L’année dernière, lorsque nous sommes allés en famille à New York, nous avions été visiter le 5 Pointz. Depuis 20 ans, ce lieu extraordinaire est un espace d’exposition d’art urbain en plein air dans le Queens, à New York. 5 Pointz est un peu la la Mecque du graffiti, où les artistes les plus variés réalisent des œuvres hautes en couleurs sur les murs d’un bâtiment d’une usine de 20 000 m².
Mais j’ai lu récemment que le 5 Pointz, le temple du graffiti à New York, risque de disparaître très prochainement lui aussi.
Très bientôt en effet, les artistes ne pourront plus y utiliser leurs bombes aérosols. Après avoir été autorisés depuis 1993 sur les murs du bâtiment, le propriétaire de l’immeuble prévoit de le démolir d’ici la fin de l’année pour y faire construire deux tours de grande taille pour y aménager des logements. Bien que les promoteurs se sont engagés à préserver une place pour des œuvres de street art dans les nouveaux bâtiments, les artistes répondent qu’ils n’accepteront pas n’importe quel espace. La BBC a rencontré les artistes et les promoteurs qui s’opposent autour du lieu et de son avenir.

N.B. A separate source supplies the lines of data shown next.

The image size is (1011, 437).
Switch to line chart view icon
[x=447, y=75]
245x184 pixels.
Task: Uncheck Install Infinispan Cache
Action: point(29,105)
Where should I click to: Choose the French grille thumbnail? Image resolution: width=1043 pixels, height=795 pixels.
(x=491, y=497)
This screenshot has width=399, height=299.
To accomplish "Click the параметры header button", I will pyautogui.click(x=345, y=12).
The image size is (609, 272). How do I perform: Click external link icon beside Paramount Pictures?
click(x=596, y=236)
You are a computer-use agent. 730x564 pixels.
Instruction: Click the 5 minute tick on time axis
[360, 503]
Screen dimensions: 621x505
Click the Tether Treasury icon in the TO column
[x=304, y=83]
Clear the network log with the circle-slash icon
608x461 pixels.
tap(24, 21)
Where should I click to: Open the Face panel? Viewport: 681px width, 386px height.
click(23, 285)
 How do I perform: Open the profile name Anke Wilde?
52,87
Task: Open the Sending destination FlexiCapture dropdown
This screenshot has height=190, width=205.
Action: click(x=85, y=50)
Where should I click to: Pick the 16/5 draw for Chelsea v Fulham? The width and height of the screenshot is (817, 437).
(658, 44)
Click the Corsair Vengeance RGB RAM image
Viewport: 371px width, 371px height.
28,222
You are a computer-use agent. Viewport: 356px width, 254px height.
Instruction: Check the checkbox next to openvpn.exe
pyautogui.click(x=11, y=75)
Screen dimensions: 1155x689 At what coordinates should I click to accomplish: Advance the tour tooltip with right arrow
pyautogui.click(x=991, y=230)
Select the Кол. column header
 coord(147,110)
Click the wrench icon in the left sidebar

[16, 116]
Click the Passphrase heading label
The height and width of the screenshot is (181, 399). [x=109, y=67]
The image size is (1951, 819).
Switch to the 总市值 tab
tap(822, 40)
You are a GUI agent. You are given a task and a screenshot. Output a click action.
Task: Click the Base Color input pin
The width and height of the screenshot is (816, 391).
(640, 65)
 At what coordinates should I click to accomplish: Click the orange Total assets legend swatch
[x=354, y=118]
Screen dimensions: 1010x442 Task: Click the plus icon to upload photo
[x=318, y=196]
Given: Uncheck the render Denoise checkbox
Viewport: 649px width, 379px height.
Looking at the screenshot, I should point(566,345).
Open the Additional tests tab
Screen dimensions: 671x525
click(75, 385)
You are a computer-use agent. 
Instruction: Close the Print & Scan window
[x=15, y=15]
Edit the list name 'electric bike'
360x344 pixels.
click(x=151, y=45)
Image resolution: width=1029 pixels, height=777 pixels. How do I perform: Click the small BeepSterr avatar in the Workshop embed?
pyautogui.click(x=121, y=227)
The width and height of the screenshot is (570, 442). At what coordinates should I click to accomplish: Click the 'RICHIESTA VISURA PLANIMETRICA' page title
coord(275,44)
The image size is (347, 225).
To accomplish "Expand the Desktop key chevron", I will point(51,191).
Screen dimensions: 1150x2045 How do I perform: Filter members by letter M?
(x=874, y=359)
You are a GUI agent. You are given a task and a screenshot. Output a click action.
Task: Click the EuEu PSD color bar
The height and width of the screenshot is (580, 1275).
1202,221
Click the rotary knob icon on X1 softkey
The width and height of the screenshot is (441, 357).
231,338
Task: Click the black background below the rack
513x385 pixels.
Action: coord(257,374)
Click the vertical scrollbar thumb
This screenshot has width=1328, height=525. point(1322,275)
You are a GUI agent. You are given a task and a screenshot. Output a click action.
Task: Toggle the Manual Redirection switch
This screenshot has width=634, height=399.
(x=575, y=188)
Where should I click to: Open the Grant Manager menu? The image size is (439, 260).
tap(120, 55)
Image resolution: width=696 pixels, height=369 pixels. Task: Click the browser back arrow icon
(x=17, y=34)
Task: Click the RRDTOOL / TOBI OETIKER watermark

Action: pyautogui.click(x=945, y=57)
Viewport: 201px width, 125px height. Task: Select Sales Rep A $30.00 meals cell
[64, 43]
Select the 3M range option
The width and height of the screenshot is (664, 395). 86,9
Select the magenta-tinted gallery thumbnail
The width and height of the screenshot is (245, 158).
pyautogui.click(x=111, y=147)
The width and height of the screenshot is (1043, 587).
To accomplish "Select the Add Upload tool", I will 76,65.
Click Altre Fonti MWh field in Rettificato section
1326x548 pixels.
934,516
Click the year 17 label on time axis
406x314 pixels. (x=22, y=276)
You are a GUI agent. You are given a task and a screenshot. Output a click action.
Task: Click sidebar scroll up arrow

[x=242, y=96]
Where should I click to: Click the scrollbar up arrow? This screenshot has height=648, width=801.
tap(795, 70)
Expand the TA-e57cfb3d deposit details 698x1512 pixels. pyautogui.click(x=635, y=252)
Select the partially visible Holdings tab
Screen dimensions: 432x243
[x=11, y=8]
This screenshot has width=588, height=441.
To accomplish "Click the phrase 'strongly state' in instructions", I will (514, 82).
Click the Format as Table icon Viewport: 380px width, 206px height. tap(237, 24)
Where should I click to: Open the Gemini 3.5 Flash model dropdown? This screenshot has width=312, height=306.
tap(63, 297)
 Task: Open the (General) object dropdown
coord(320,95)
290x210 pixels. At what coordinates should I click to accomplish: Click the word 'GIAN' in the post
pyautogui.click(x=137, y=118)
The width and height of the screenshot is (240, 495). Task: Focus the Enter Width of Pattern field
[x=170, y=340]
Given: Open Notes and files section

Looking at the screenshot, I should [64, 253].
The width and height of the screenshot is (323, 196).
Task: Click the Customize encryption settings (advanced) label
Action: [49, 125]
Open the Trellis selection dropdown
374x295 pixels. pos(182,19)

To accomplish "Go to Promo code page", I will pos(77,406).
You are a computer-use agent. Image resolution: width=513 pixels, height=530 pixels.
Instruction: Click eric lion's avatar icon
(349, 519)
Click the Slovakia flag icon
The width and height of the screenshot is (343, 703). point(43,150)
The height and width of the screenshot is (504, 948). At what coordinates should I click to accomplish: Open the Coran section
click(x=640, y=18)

L’art urbain est un art éphémère qui reflète parfaitement l’esprit de son temps. Né de la volonté d’expression d’une génération pour laquelle se rendre visible au plus grand nombre, laisser sa signature visuelle, quitte à s’affranchir des lois et des règles communes, c’est exister et faire société. C’est également faire la ville, la dessiner et la révéler dans son palimpseste, cette création qui se construit par destruction et reconstruction successive, en dénonçant au passage l’ultralibéralisme de nos sociétés, la ville laissé à l’abandon par le néolibéralisme lorsqu’il prône la déréglementation des marchés et la disparition progressive, partielle ou totale, des services publics au profit du secteur privé.